# Web Scraping Demo
> **Feb 2, 2024**

In [1]:
import re
import numpy as np

import pandas as pd

import requests

import json

from bs4 import BeautifulSoup as bs
from sqlalchemy import create_engine as sqleng

import mysql.connector as msc
from mysql.connector import Error

### For reponse code : _403_

> Use the headers to make a successful request.

In [2]:
connect_data = {}

with open('utils.json') as f:
    connect_data = json.load(f)

rating_review_reg_ex = r'(\d+\.\d+)|[\d]+'

webpage = requests.get(
    connect_data['url'], headers=connect_data['headers']).text

### Parsing the webpage content

In [3]:
soup = bs(webpage, 'lxml')

> Utility function

In [4]:
def show(items):
    for item in items:
        print(item)

 ## _Extracting web content_

### Company **names**

In [5]:
names, names_query = [], []

h2 = soup.find_all('h2')

for name in h2:
    name = name.text.strip()
    names.append(name)

    name = name.lower().replace(' ', '-')
    names_query.append(name)
    
names = names[:-4]
names_query = names_query[:-4]

names

['TCS',
 'Accenture',
 'Cognizant',
 'Wipro',
 'HDFC Bank',
 'ICICI Bank',
 'Infosys',
 'Capgemini',
 'HCLTech',
 'Tech Mahindra',
 'Genpact',
 'Axis Bank',
 'Teleperformance',
 'Concentrix Corporation',
 'Jio',
 'Amazon',
 'IBM',
 'Larsen & Toubro Limited',
 'Reliance Retail',
 'HDB Financial Services']

> Exceptional changes ...

In [6]:
names_query[-3] = 'l-and-t'

names_query

['tcs',
 'accenture',
 'cognizant',
 'wipro',
 'hdfc-bank',
 'icici-bank',
 'infosys',
 'capgemini',
 'hcltech',
 'tech-mahindra',
 'genpact',
 'axis-bank',
 'teleperformance',
 'concentrix-corporation',
 'jio',
 'amazon',
 'ibm',
 'l-and-t',
 'reliance-retail',
 'hdb-financial-services']

### Class for representing **each company's data**

In [7]:
class Company:

    def __init__(self, name):
        self.name = name
        self.review = float()
        self.rating = float()
        self.hq = ''
        self.ownership = ''
        self.founded_in = int()
        self.global_emp_count = float()
        self.india_emp_count = float()

    def fetch_page(self, name):
        url = f"https://www.ambitionbox.com/overview/{name}-overview"
        res = requests.get(url, headers=connect_data["headers"])
        return res

    def fetch_details(self):
        res = self.fetch_page(self.name)
        if res.status_code == 200:
            page = bs(res.text, 'lxml')

            review = page.find('p', class_='newHInfo__rc')
            rating = page.find('span', class_='newHInfo__rating')

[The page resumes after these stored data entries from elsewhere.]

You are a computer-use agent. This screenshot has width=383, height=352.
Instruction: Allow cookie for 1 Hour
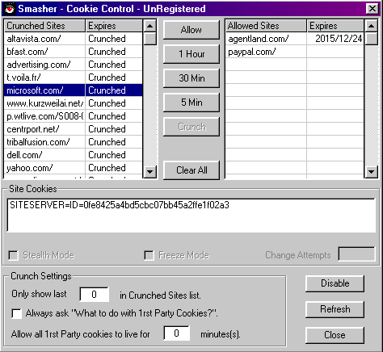tap(192, 54)
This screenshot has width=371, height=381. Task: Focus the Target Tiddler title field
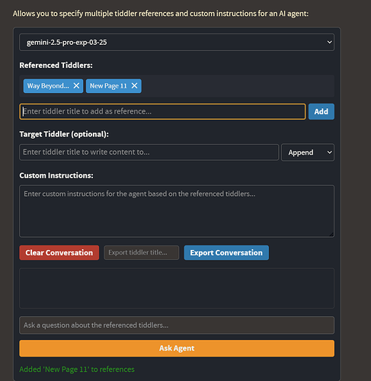point(149,152)
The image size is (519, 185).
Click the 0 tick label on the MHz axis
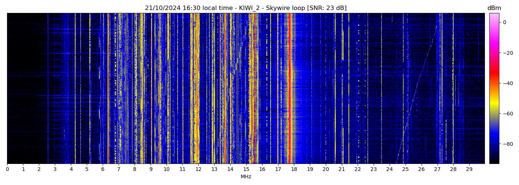[x=7, y=169]
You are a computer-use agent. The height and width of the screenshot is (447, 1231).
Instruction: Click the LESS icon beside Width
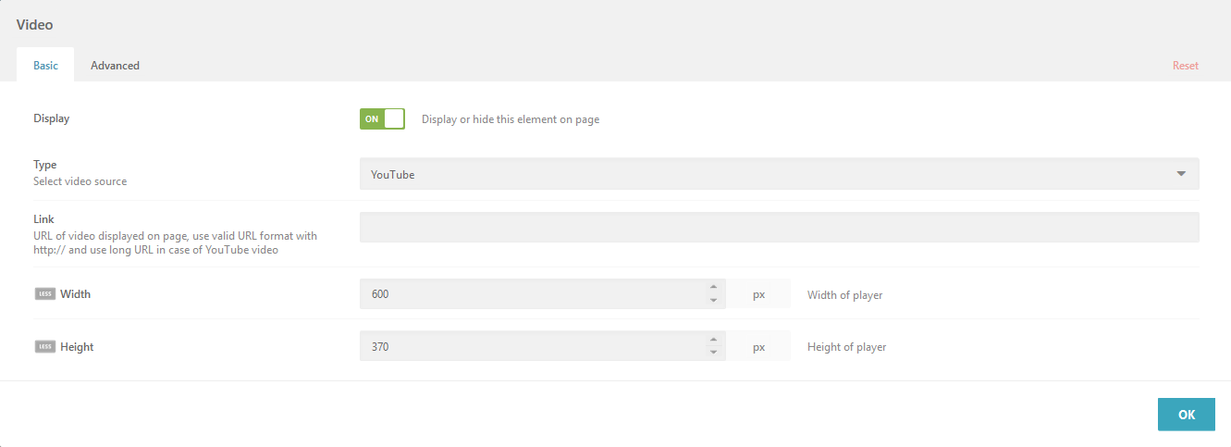pos(44,294)
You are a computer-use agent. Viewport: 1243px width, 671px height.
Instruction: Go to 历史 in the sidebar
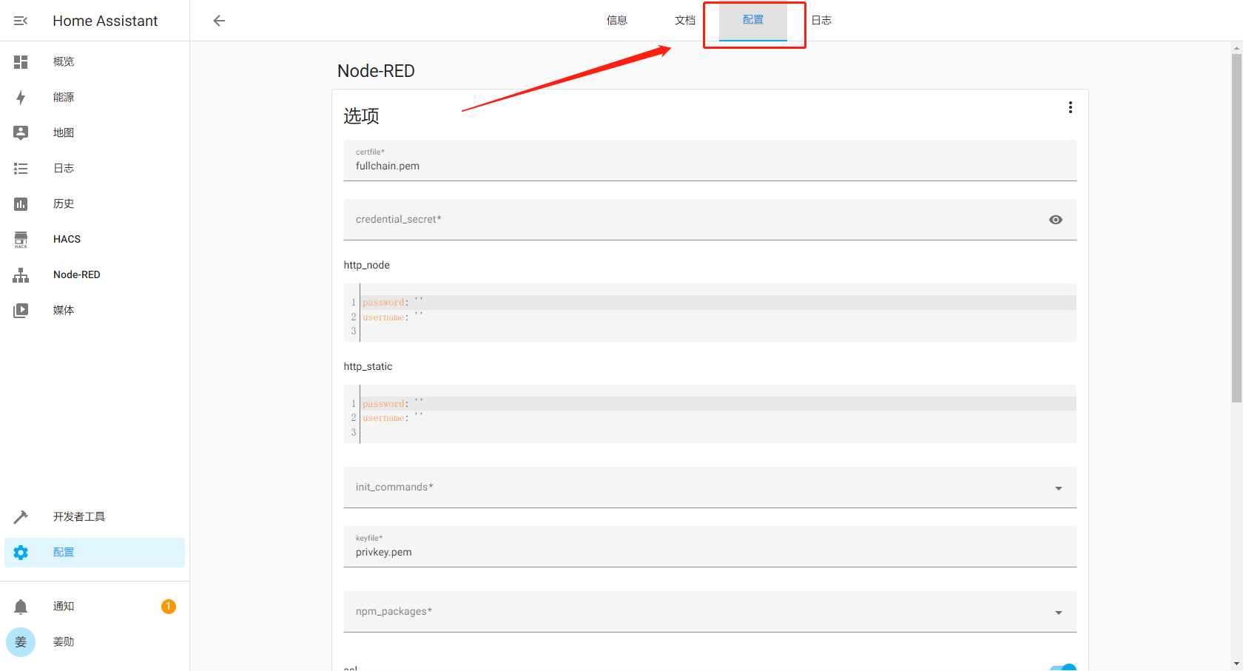[64, 204]
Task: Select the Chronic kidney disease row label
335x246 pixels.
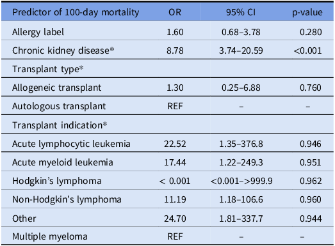Action: pos(63,50)
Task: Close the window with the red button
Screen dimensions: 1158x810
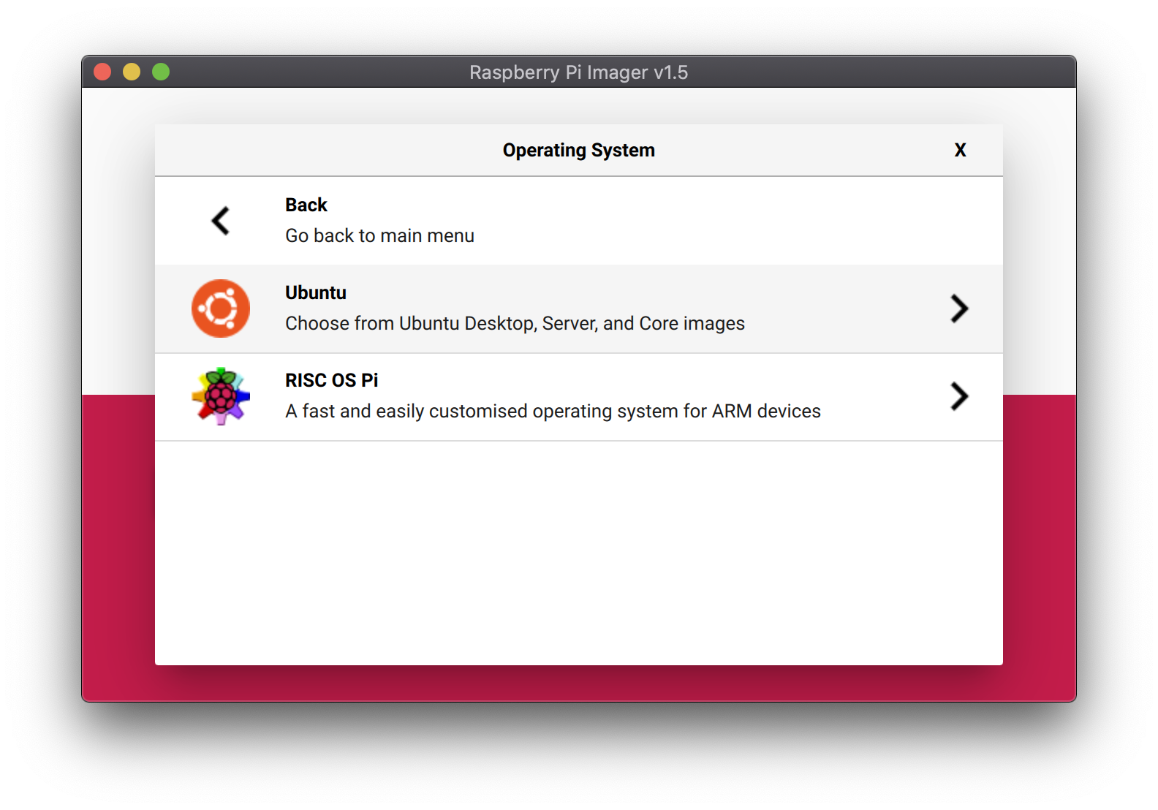Action: [x=102, y=72]
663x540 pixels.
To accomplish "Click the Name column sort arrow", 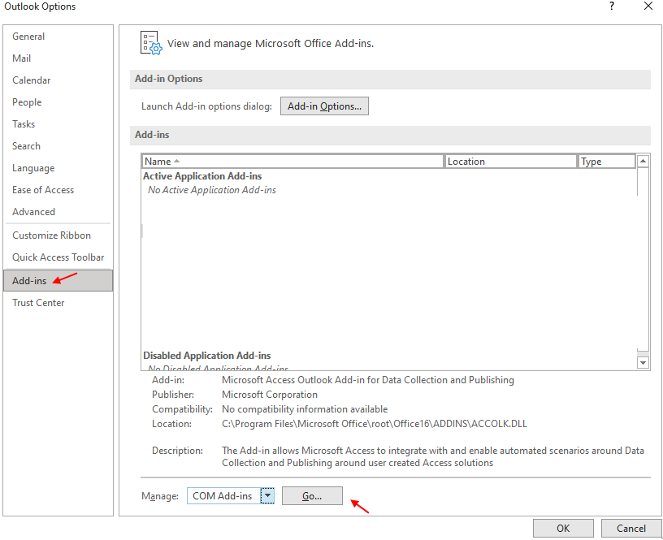I will coord(177,161).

            if review is not None and rating is not None:
                review = re.search(rating_review_reg_ex, review.text)
                rating = re.search(rating_review_reg_ex, rating.text)

                if review is not None and rating is not None:
                    self.review =  float(review.group()) * 1000
                    self.rating =  float(rating.group())
                else:
                    return
            else:
                return
        else:
            return
        
    def __str__(self) -> str:
        self.fetch_details()
        return f"Name : {self.name}\tRating : {self.rating}\tNumber of reviews : {self.review}\tHQ : {self.hq}"

### _**Company details**_

In [8]:
companies = []

for name in names_query:
    c = Company(name)
    c.fetch_details()
    
    companies.append(c)

#### _Replacing the names_

In [9]:
i = 0
for company in companies:
    company.name = names[i]
    i+=1

### Company **card details**

In [None]:
company_cards = soup.find_all('div', class_='companyCardWrapper__companyDetails')

company_cards_details = []

for card in company_cards:
    txt = card.text.strip().replace('\n', ' ').replace('\t', ' ')
    company_cards_details.append(txt)
    print(txt)

print(f"\nNumber of Companies = {len(company_cards_details)}")

### Company **Data Collection**

In [11]:
hq_data, founded_in_data, ownership, emp_count, ratings, reviews = [], [], [], [], [], []

cities = {
    'Bengaluru/Bangalore': 'Bangalore',
    'Bangalore/Bengaluru': 'Bangalore',
    'Teaneck.': 'New Jersey',
    'New': 'New York',
    'Navi': 'Navi Mumbai'
}

for cc in company_cards:
    data = cc.find(
        'span', class_="companyCardWrapper__interLinking").text.strip().split('|')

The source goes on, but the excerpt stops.